▶ TEXT EXTRACT
# Objective:
The goal of this notebook is to create a standardized method for processing our data. The original datasets downloaded from the King County website are extremely large (see Data Download section of the readme), but by the end of this notebook they will be much smaller, allowing all further analysis to be performed easily with Pandas. 

## Process Overview:
### 1. Import
All data in the project will be stored in a 'data' folder found in the projects main directory.

### 2. Filtering
Once imported, the data will then be filtered to include only sales and properties that would be of interest to our target audience, which is primarily prospective homeowners.

### 3. Export
Once properly filter, the new dataframes will be exported with the suffix '_filtered'. For instance EXTR_RPSale.csv will become EXTR_RPSale_filtered.csv.

# 1. Import

### A. Set-up
Before we begin the data import, we'll set up our notebook with a few important modules and variables. First we'll add our repository home directory to our path so that we can import our custom modules:

In [None]:
#let's add the project directory to our module path
import os
import sys

module_path = os.path.abspath(os.path.join(os.pardir, os.pardir))
if module_path not in sys.path:
    sys.path.append(module_path)

Then we'll import the remainder of the modules we'll be using, as well as setting our data_folder variable to the path of our data folder.

In [None]:
#also import the rest of our modules
import pandas as pd
import seaborn as sns
import numpy as np
from scipy import stats
from src import data_cleaning

data_folder = '../../data/'

### B. Data Import

We'll be looking at only two of our CSVs for the initial data cleaning process. These CSV's are quite large and will take some time to load. 

#### Note on Unique Identifiers
Note the parameters passed to the read_csv method below. The data types of a few of the columns MUST be declared through the dtypes method. This is because the unique identifier for a piece of land will be created using the Major and Minor columns. For example, the first entry in our sales data will have a Major value of 919715 and a Minor value of 0200, so our unique identifer would be 9197150200. These values are numeric, but are also zero padded, therefore importing as an integer would remove the zero padding and result in an incorrect unique identifer of 919715200. We'll go into more detail on the unique identifiers (PINS) later on.

▶ COLLECTED MATERIAL
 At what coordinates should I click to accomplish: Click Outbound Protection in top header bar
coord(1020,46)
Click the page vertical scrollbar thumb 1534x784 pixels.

▶ EXERCISE DESCRIPTION
List every module the data-processing notebook imports in its code. The listing is separate material, unrelated to the data-processing notebook.

▶ OUTPUT FOR THIS EXERCISE
os, sys, pandas (as pd), seaborn (as sns), numpy (as np), stats (from scipy), data_cleaning (from src)